The review shows just nine of the 33 adult prisons met minimum health
care standards.

The review is the first independent look at all the facilities in the
state's prison system.

It was ordered after a federal judge found that poor care was causing
the death of an average of one inmate each week.

The review comes as the U.S. Supreme Court considers a ruling to force
California to improve the care of physically and mentally ill inmates.

Mark Kleiman is a public policy professor at the University of
California Los Angeles.

Kleiman says over the past 20 years the state's inmate population has
nearly tripled.

He says the U-S Supreme Court became involved when the overcrowding
became too deadly to ignore.

The federal court is expected to issue it's final ruling next month.

In the meantime, state lawmakers want to put more money into the
prison system to improve health standards.

But the state is already spending nearly 50-thousand dollars annually
on each inmate and taxpayers are hesitate to see that number rise.

In fact, since 1990, California's state prison spending grew 25 times
faster than state spending on higher education.

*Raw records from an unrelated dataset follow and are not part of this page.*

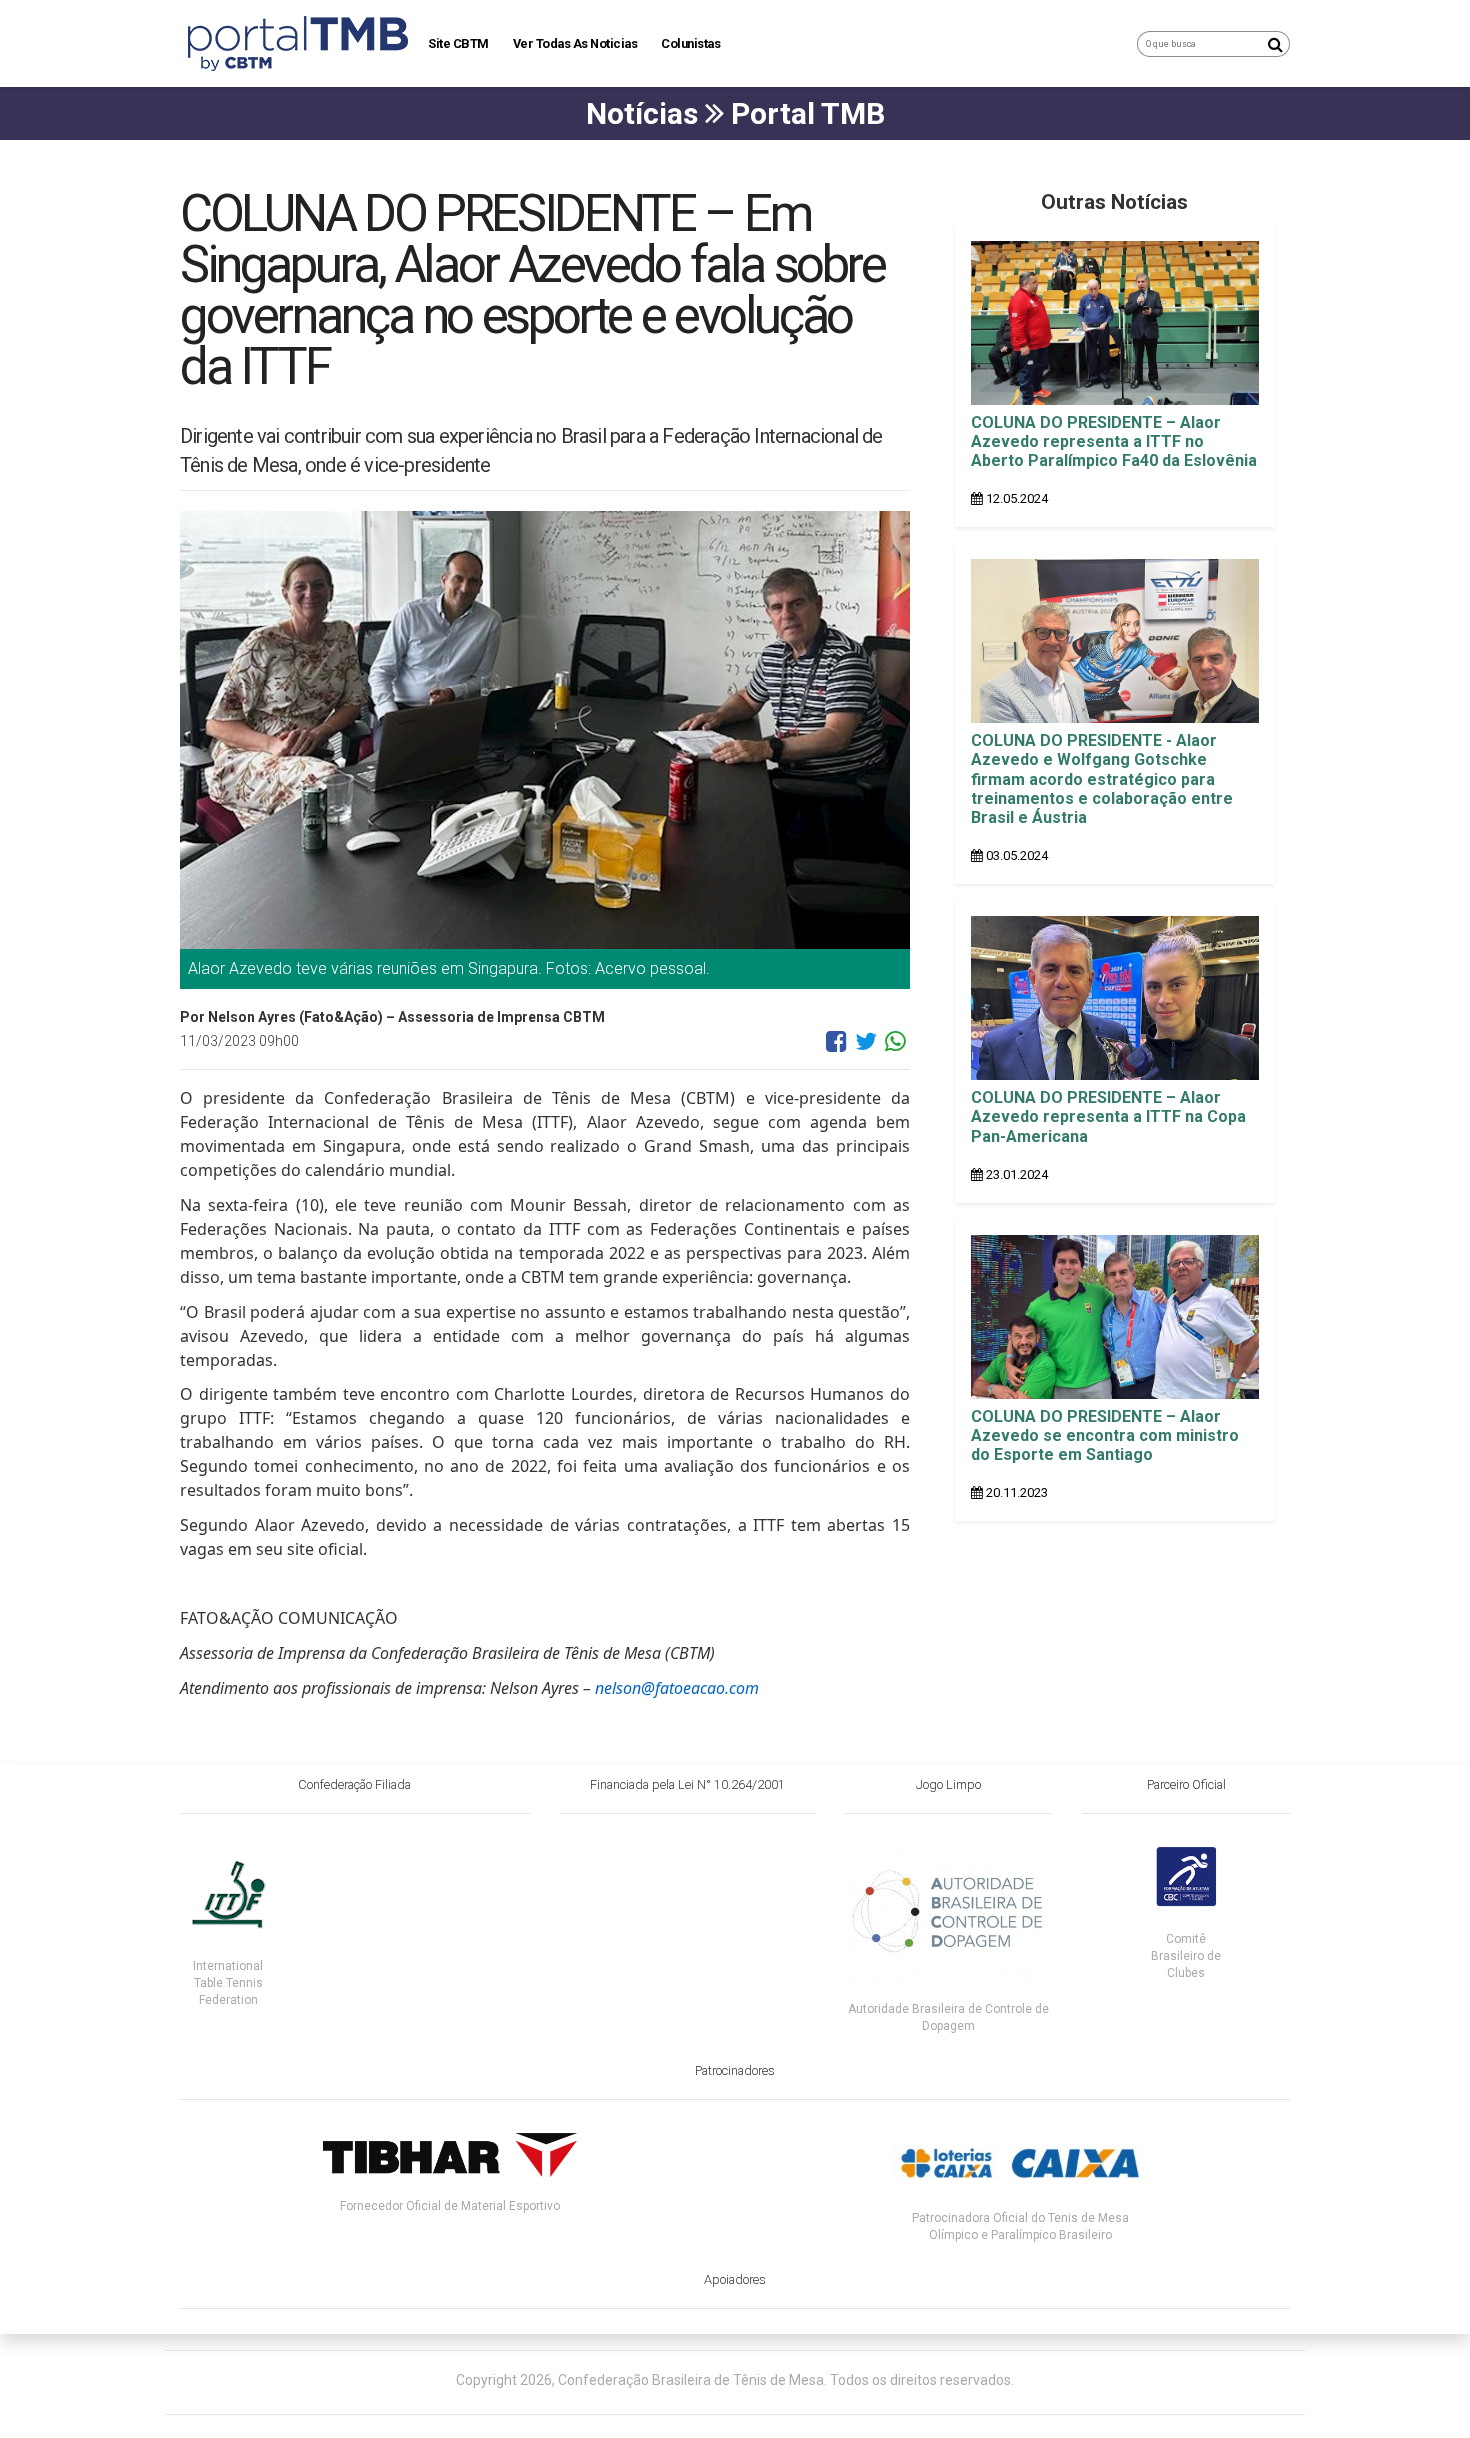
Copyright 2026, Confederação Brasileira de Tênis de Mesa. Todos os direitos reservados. (735, 2380)
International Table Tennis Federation (228, 1983)
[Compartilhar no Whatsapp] (895, 1049)
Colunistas (690, 43)
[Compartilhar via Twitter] (866, 1049)
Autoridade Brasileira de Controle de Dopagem (948, 2017)
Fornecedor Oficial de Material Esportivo (450, 2206)
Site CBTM (458, 43)
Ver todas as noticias (575, 43)
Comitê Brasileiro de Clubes (1186, 1956)
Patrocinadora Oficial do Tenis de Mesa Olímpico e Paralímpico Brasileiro (1020, 2226)
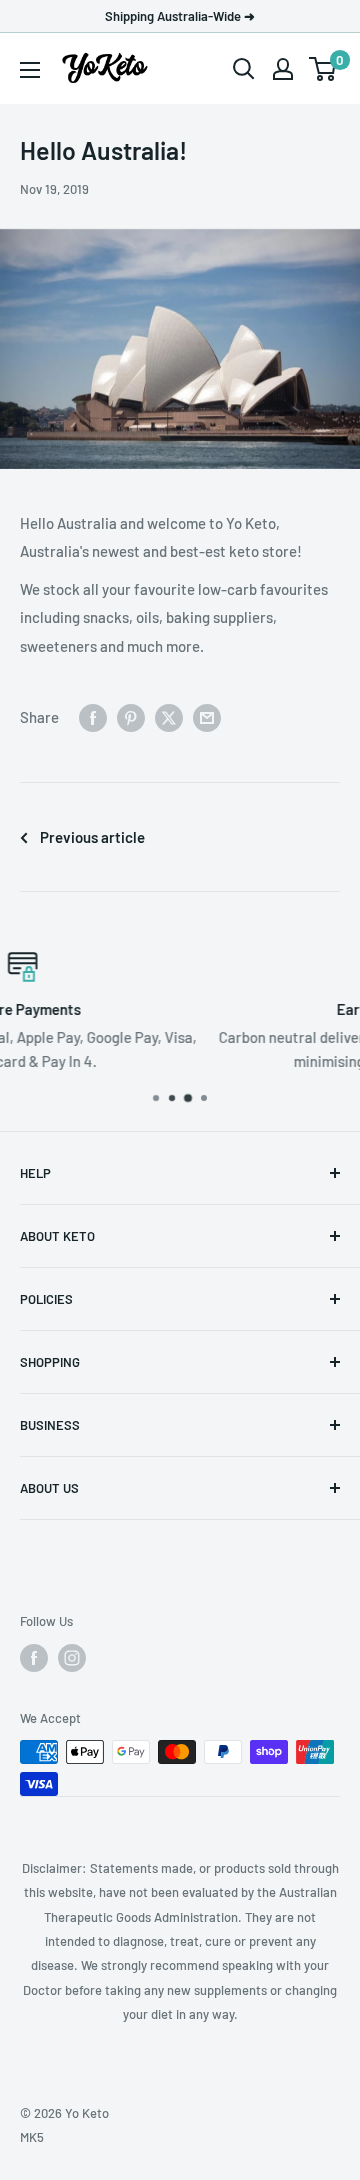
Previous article (92, 837)
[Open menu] (30, 70)
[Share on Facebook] (93, 717)
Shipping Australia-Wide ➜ (180, 16)
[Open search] (244, 69)
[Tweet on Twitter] (169, 717)
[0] (323, 69)
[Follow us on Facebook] (34, 1658)
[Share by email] (207, 717)
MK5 (32, 2137)
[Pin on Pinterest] (131, 717)
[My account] (283, 69)
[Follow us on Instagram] (72, 1658)
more (268, 1061)
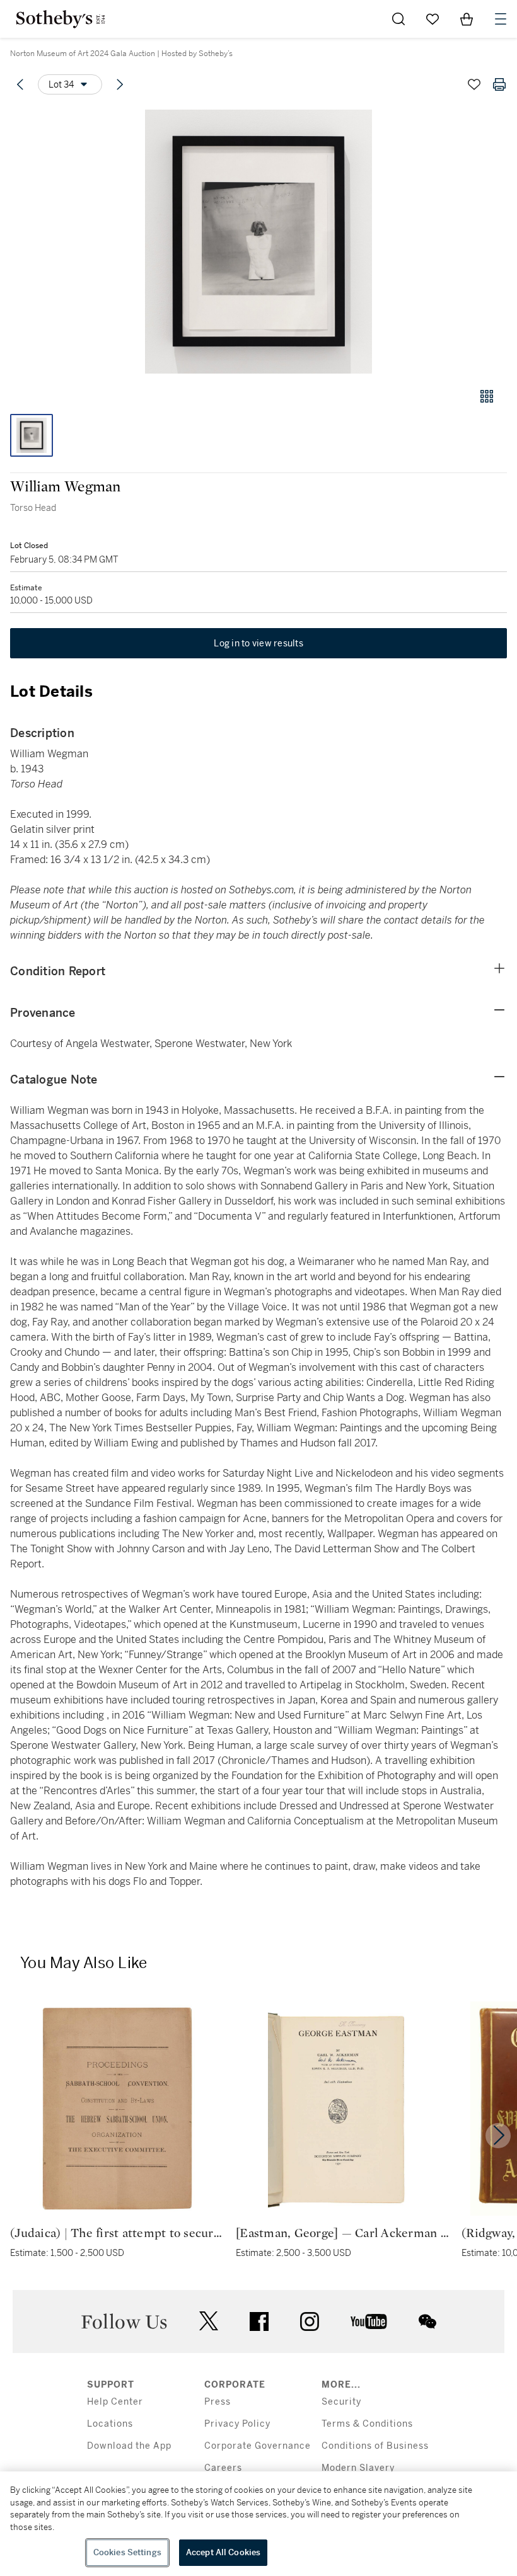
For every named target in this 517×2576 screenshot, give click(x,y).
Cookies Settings (127, 2552)
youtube (369, 2321)
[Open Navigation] (500, 18)
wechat (427, 2321)
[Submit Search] (398, 19)
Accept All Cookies (223, 2552)
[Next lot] (119, 84)
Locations (110, 2424)
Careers (223, 2468)
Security (341, 2401)
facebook (259, 2321)
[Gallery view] (487, 396)
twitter (208, 2321)
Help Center (115, 2401)
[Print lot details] (499, 84)
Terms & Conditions (367, 2424)
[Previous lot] (20, 84)
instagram (309, 2321)
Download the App (129, 2446)
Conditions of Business (375, 2446)
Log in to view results (258, 643)
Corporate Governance (257, 2446)
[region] (258, 2523)
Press (217, 2401)
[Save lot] (474, 84)
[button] (258, 242)
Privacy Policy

Currently the state pays less than 10-thousand dollars per student.

For their part, state lawmakers are attempting to handle the prison
crisis before the federal court steps in.

California Governor Jerry Brown wants ease overcrowding by
transferring tens of thousands of non-violent criminals to county
jails.

But many of those facilities are already at capacity and will be
unable to take in as many inmates as Governor Brown would like.